PROBLEM DESCRIPTION |
State only the number of lines in the data below that contain the word "plus".

───── DATA LISTING

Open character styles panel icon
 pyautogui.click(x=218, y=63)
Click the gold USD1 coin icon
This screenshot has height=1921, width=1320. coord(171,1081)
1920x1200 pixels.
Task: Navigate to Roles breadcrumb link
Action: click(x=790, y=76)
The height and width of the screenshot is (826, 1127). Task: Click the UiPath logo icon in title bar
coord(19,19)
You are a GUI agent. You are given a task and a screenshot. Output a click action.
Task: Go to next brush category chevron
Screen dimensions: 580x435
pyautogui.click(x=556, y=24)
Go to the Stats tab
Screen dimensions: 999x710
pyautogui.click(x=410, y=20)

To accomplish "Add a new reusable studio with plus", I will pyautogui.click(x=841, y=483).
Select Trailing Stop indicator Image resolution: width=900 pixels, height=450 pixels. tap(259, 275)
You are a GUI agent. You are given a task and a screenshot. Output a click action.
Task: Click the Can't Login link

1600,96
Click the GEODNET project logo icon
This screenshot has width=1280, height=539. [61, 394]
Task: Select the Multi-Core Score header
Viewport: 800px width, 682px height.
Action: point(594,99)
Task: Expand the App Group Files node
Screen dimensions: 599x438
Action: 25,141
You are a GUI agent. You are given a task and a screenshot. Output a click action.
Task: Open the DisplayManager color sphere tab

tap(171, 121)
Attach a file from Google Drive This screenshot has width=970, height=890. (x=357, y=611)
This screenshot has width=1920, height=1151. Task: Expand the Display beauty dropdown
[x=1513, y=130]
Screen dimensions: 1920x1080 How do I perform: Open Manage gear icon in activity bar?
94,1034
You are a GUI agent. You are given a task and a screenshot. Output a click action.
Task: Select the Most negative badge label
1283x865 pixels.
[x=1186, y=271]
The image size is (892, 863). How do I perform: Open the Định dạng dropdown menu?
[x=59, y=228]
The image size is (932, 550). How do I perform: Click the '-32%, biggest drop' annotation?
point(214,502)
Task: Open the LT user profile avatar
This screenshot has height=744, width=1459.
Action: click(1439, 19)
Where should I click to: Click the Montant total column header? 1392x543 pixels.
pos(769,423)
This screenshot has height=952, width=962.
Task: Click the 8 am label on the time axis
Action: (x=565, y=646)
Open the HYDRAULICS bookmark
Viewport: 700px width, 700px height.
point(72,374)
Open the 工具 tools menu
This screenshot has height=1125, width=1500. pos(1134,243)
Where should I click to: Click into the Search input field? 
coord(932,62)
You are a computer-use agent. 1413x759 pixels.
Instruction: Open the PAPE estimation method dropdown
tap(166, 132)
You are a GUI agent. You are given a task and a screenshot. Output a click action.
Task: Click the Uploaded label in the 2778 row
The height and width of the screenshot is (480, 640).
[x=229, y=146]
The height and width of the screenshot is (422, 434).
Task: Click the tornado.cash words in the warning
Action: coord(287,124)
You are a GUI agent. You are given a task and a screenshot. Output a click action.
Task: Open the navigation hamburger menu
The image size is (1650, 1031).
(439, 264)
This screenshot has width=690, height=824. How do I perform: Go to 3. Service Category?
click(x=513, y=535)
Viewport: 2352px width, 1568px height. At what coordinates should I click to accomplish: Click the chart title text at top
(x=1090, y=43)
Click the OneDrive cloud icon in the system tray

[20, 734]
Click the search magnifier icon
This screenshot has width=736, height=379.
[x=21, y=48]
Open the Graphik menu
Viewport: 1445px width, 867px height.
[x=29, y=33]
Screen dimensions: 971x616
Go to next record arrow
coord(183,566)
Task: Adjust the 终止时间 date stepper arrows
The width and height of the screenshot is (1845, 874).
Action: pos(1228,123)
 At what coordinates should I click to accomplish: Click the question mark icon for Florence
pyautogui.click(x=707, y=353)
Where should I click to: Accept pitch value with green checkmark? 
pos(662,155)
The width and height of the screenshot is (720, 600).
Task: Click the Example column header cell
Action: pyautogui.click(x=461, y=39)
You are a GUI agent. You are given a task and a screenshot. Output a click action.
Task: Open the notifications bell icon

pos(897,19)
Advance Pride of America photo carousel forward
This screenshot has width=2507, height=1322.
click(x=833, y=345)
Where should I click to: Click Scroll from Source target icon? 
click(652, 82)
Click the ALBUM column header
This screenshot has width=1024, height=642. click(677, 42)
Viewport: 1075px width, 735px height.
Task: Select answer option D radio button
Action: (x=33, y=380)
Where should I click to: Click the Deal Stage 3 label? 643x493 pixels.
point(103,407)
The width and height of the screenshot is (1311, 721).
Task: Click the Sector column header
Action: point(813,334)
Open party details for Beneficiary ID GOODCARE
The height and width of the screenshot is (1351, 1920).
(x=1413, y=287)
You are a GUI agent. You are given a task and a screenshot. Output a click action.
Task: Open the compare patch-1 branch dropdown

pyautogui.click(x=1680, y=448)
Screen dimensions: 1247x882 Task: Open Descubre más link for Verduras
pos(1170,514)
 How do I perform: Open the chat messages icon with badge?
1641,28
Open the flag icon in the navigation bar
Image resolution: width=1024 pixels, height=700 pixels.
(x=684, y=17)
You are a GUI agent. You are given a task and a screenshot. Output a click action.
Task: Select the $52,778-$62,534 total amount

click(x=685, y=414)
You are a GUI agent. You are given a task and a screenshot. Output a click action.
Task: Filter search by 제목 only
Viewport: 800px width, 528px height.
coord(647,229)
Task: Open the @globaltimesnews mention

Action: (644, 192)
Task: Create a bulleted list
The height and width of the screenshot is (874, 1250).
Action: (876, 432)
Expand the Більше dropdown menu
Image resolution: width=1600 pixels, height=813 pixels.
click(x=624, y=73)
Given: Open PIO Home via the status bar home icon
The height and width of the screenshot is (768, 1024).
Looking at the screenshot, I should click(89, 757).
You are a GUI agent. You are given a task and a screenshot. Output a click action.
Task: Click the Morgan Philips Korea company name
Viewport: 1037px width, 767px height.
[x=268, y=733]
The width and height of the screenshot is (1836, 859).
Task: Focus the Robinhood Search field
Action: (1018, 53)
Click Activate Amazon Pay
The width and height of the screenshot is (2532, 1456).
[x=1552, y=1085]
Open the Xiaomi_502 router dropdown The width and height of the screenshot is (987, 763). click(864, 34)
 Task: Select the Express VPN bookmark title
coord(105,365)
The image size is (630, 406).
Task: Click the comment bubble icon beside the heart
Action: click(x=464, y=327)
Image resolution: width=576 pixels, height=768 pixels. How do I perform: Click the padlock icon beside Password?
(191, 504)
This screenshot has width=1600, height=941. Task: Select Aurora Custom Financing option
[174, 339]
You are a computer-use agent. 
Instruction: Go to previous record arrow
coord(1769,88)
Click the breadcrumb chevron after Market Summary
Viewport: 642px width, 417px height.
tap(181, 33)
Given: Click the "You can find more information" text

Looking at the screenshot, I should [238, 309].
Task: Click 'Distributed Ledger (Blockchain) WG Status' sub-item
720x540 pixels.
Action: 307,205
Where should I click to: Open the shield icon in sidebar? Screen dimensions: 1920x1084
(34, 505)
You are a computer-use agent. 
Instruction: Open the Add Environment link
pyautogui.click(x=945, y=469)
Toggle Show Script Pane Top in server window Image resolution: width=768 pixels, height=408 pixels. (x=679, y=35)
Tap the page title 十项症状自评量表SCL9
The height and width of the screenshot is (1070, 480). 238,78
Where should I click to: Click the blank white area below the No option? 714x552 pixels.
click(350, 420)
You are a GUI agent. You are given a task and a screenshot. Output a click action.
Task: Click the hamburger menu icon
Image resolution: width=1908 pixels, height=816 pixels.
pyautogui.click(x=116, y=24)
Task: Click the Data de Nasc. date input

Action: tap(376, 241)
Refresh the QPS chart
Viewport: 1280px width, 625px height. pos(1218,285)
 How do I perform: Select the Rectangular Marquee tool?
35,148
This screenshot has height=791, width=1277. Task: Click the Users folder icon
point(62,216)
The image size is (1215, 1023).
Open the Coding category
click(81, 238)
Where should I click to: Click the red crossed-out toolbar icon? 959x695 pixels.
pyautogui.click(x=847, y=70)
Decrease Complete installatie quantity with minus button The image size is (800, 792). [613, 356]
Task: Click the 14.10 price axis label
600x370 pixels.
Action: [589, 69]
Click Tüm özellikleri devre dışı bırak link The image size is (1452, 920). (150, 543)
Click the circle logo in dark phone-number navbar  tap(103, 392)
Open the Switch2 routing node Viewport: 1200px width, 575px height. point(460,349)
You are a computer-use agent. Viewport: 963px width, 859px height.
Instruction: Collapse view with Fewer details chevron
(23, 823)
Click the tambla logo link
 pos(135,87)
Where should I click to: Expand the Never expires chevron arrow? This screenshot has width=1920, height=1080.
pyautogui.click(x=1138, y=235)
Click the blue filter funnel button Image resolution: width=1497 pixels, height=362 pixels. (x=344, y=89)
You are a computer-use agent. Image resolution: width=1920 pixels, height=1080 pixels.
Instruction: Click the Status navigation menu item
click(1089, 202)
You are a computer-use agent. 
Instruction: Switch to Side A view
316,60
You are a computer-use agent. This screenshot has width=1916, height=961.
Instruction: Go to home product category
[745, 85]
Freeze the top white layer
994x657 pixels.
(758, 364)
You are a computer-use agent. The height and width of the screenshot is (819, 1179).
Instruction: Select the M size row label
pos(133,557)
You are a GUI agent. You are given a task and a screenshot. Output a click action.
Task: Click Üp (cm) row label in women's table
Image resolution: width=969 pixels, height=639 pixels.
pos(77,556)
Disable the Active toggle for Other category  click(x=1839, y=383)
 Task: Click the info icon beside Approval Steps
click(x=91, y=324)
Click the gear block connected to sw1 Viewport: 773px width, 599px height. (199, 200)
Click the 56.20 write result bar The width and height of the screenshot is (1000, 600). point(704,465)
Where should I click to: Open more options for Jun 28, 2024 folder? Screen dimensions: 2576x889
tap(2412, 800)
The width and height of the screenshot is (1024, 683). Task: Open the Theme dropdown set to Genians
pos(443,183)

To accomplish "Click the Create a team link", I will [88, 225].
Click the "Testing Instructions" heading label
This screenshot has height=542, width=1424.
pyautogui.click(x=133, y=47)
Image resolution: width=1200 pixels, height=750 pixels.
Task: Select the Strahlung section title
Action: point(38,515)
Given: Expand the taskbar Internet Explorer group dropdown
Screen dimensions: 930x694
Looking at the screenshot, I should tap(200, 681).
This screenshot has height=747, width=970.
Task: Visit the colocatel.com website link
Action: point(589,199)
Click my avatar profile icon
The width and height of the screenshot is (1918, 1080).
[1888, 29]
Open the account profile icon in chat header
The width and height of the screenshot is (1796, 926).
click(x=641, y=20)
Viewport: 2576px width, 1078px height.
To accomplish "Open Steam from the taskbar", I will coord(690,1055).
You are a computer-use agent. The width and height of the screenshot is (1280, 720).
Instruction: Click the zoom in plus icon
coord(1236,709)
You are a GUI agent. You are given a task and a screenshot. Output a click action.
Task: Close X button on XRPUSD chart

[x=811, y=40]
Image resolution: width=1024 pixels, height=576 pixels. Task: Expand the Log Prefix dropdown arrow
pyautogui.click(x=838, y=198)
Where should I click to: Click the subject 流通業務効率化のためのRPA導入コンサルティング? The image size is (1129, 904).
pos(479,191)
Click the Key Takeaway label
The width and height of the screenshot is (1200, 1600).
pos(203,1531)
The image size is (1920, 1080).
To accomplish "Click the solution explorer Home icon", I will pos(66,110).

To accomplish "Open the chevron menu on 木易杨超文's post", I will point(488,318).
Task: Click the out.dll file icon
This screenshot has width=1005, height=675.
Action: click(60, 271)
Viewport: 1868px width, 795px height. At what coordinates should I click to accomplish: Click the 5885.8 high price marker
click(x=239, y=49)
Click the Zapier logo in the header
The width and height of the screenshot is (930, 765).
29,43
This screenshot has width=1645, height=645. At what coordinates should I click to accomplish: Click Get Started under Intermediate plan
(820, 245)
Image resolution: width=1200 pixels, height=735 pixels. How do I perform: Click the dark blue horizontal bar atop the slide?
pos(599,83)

──────────

RESPONSE |
2